** Action item **
Nothing but the lines from the one with "620x480 pixels. At" through the end of the records may appear in the answer, each reproduced exactly, pictures omitted.

#####

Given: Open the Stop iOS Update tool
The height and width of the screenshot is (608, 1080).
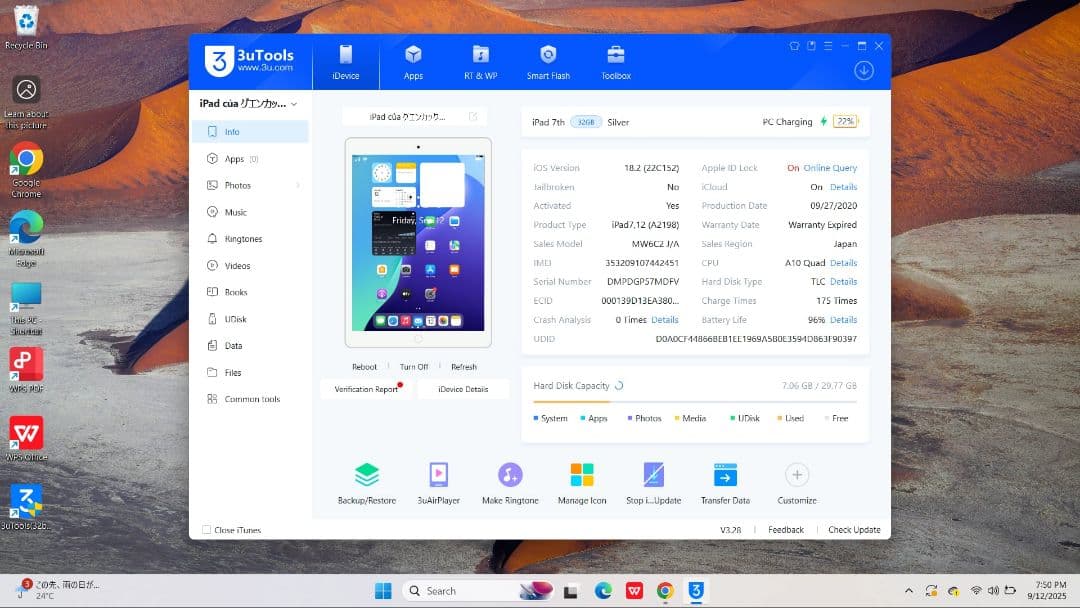Looking at the screenshot, I should 653,481.
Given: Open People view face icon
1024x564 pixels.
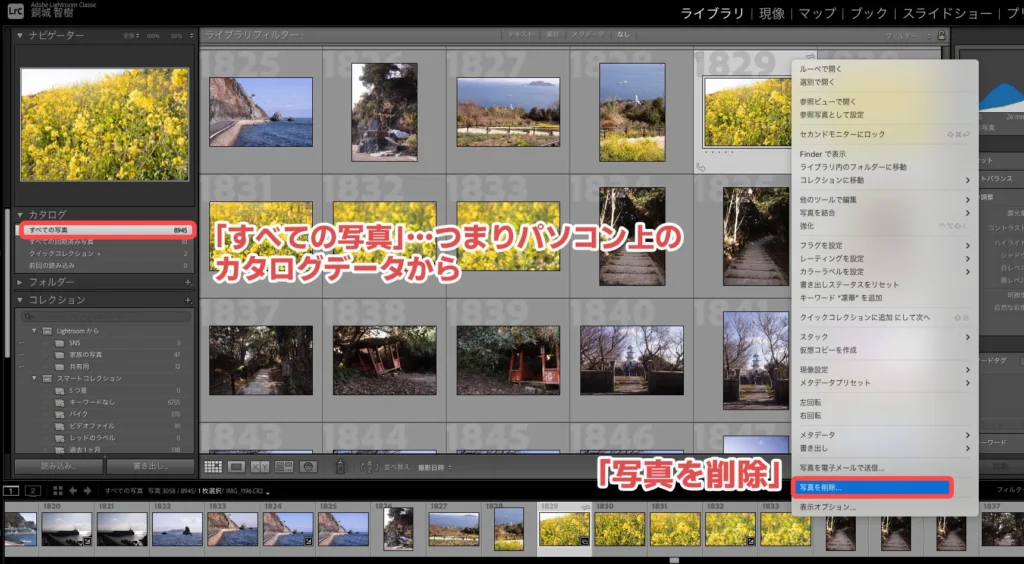Looking at the screenshot, I should point(308,466).
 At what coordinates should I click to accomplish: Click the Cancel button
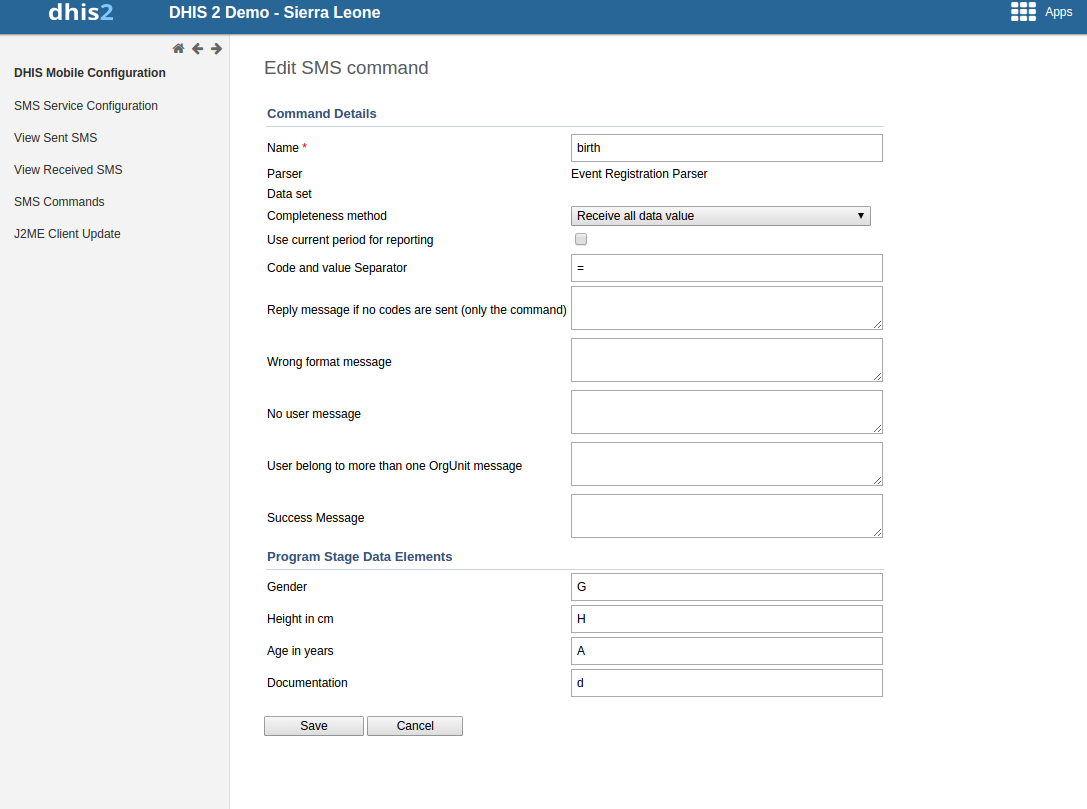coord(414,726)
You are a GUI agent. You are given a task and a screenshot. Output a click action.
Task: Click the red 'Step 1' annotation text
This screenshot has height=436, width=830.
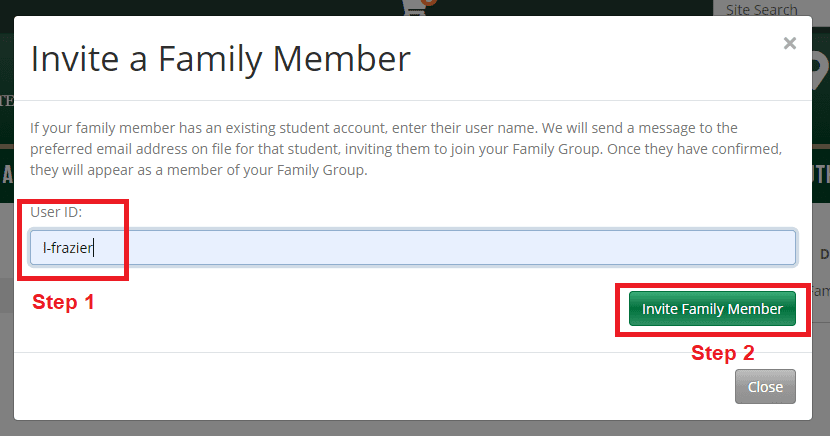(x=63, y=302)
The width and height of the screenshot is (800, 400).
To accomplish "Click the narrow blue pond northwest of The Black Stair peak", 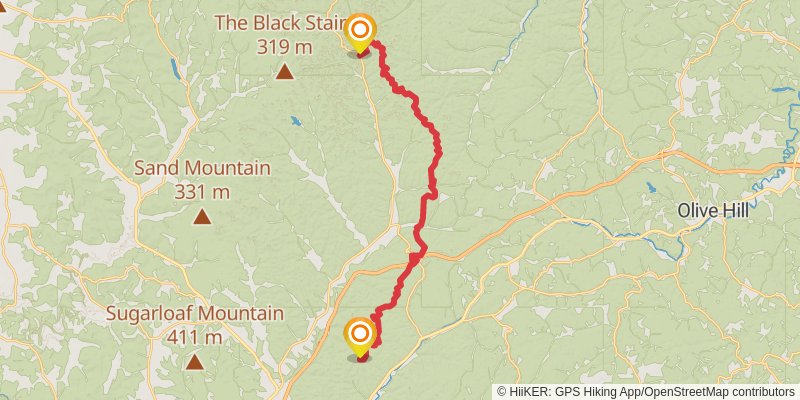I will point(175,69).
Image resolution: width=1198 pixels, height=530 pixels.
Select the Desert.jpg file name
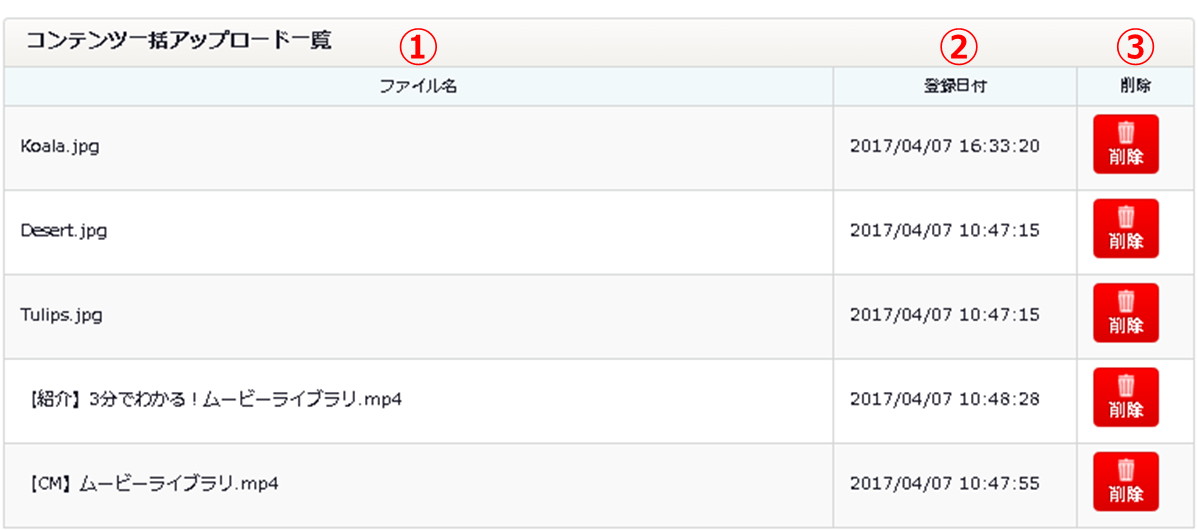[x=64, y=231]
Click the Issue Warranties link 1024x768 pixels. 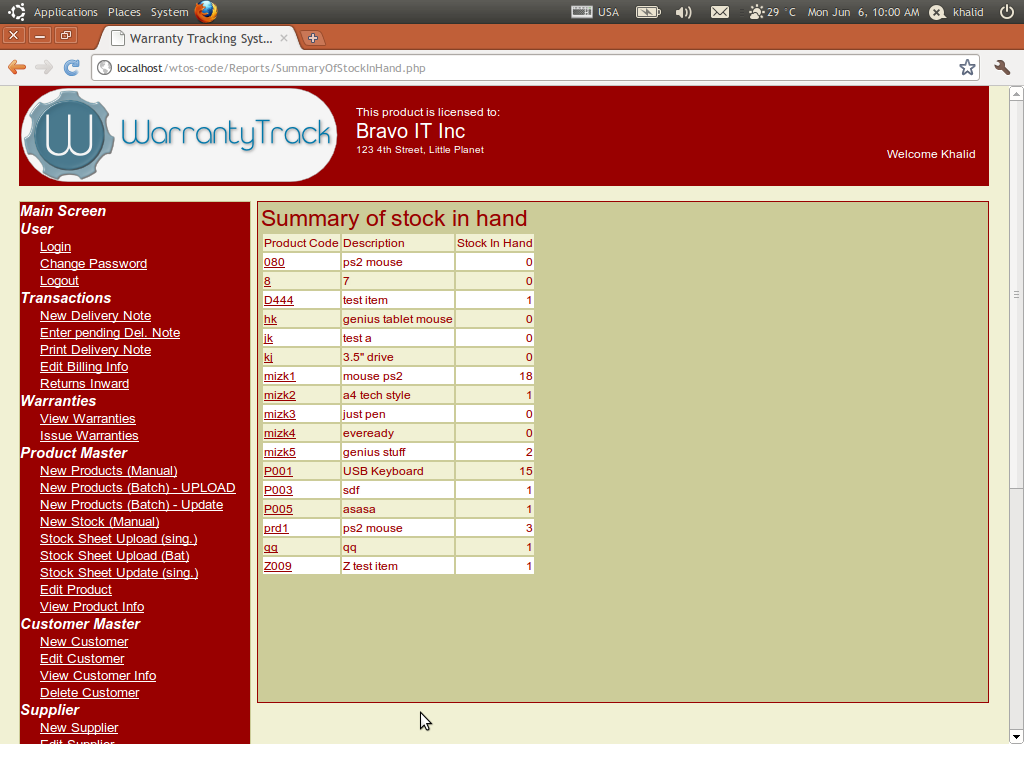[x=89, y=435]
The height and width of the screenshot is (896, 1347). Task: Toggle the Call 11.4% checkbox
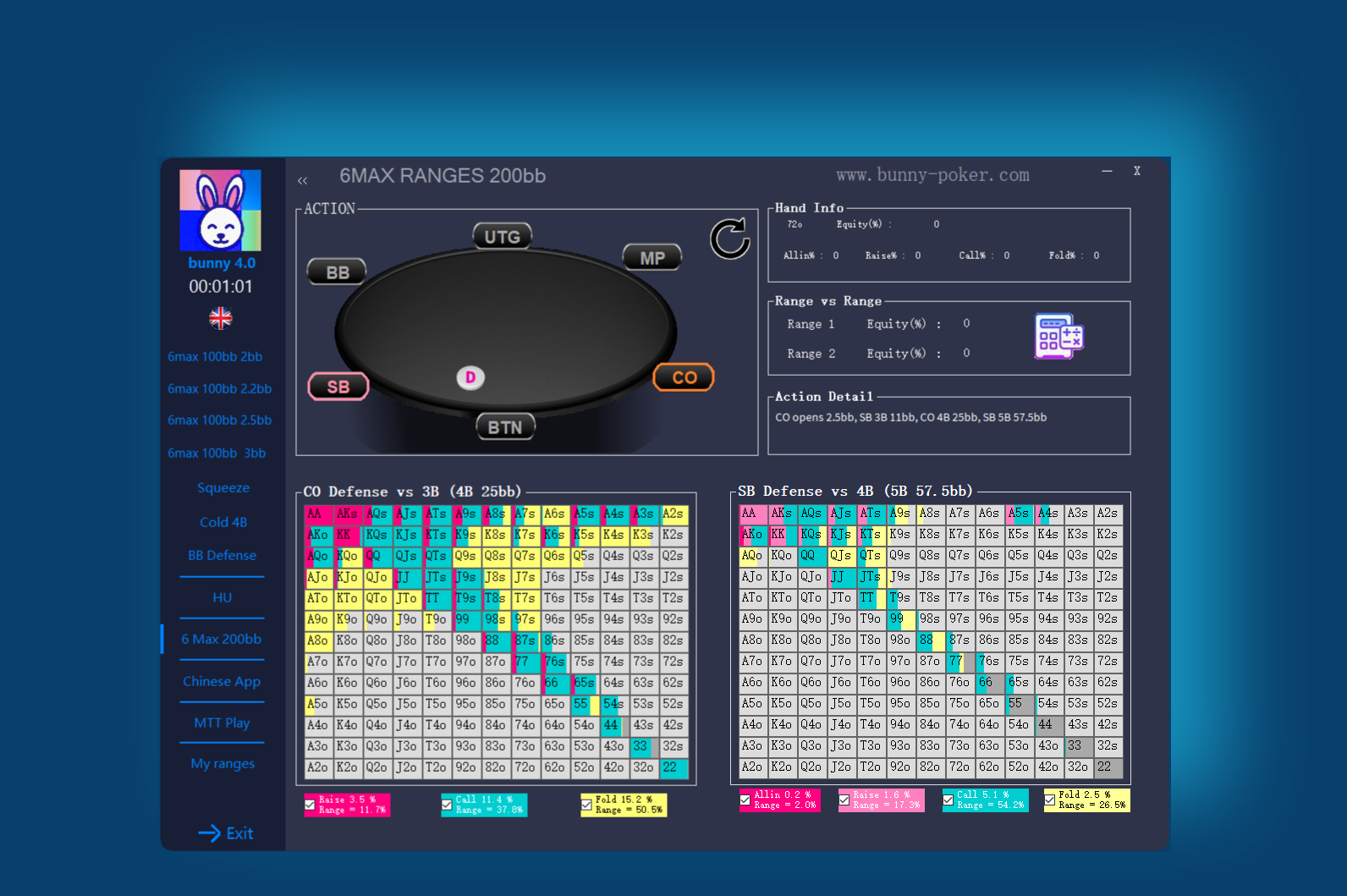(x=447, y=805)
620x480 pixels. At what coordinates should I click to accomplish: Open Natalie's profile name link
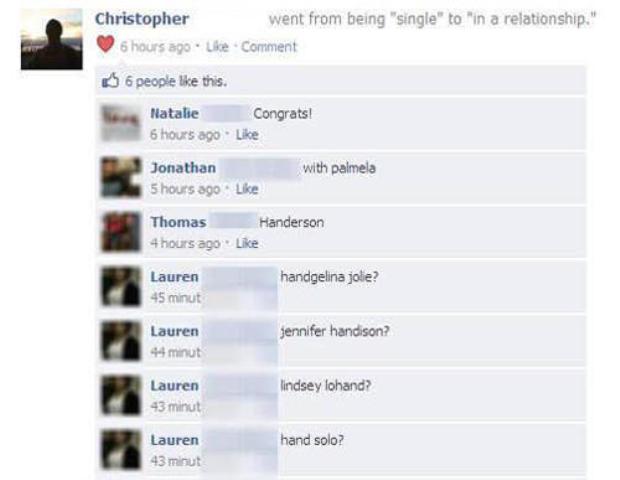(x=174, y=113)
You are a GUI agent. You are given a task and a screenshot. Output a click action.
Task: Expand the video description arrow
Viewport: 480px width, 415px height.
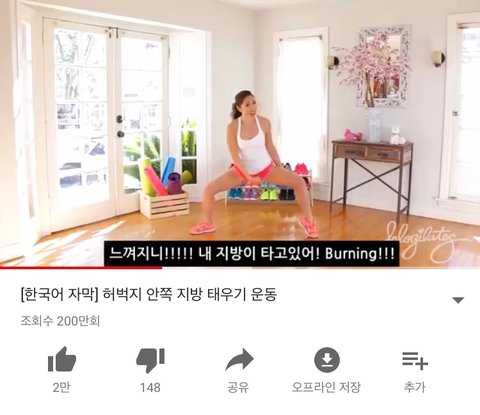pyautogui.click(x=458, y=300)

#####

** The answer **
620x480 pixels. At what coordinates should I click to accomplish: Open Natalie's profile name link
(x=174, y=113)
You are a GUI agent. You are given a task and a screenshot. Output a click action.
Task: Expand the video description arrow
Viewport: 480px width, 415px height.
pyautogui.click(x=458, y=300)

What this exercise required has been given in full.